Brent Sutter back with national junior hockey team Add to ...

Frustrated by four years of failing to win the gold medal at the world junior hockey championship, culminating in no medal at all this year, Hockey Canada has revamped its development program.

In addition to naming Brent Sutter as the coach of the 2014 world junior team, Dale Hunter was brought into the program as coach of the under-18 Canadian team for the Ivan Hlinka tournament in August and a management group was named to overlook the under-17, under-18 and under-20 (junior) programs. It is the latter move which should have the biggest long-term impact, as it heralds a change in direction for the feeder teams to the Canadian world junior representatives.

"Canada has to get better," Hockey Canada president Bob Nicholson said at a news conference Thursday in announcing the changes.

The hockey operations for the Canadian under-17, under-18 and under-20 teams were placed under the control of three junior hockey owner-executives (Joël Bouchard, general manager of Blainville-Boisbriand in the Quebec Major Junior Hockey League, Bruce Hamilton, GM of Kelowna in the Western Hockey League and Mark Hunter, GM of London in the Ontario Hockey League) and Sean Burke, goaltending coach and assistant to the GM of the NHL's Phoenix Coyotes.

Ryan Jankowski, who was an amateur scout for the Montreal Canadiens, replaces Kevin Prendergast as the head scout of the men's Program of Excellence, which incorporates all three teams.

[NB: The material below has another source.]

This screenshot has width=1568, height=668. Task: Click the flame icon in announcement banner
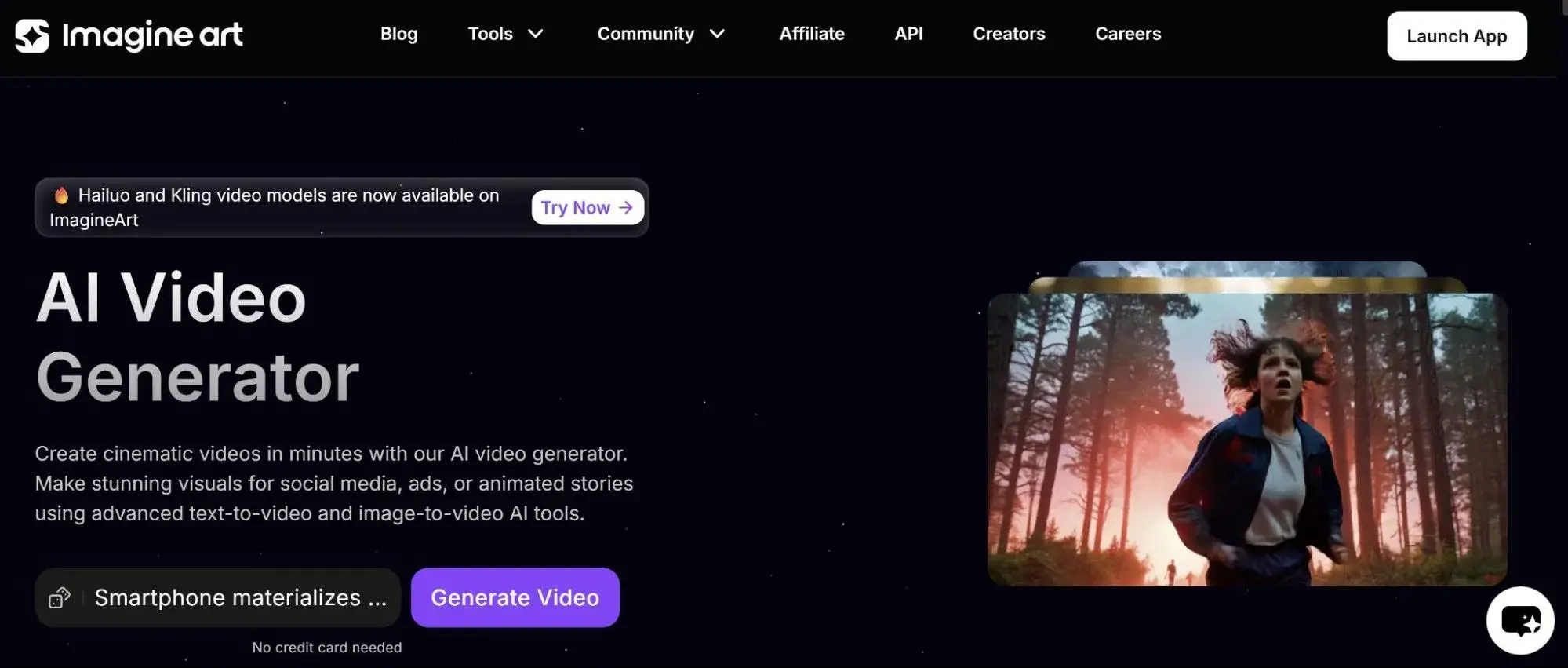tap(61, 195)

Hockey Canada wants a more national approach, particularly with the under-17 and under-18 teams, in order to get the young players accustomed to each other and one playing style at an earlier age.

"We wanted to make sure we're identifying our best players, not the best players by region but the best players in the country," said Scott Salmond, Hockey Canada's senior director of hockey operations and national teams. "We want players across country intermixed at an earlier age to give us the opportunity to have one streamlined message to those players. At the end of the day it gives us the best opportunity to be successful with those players."

Sutter, 51, is the owner and head coach of the WHL's Red Deer Rebels and has a lot of experience in the world junior tournament. He was head coach of Canada's 2012 team and won gold medals as head coach of the 2005 and 2006 teams.

"There's no question with other countries there is a tremendous amount of parity at the world -junior level and other levels," Sutter said. "It's a lot tougher now, a lot tougher than it was back in 2000 through the mid-2000s."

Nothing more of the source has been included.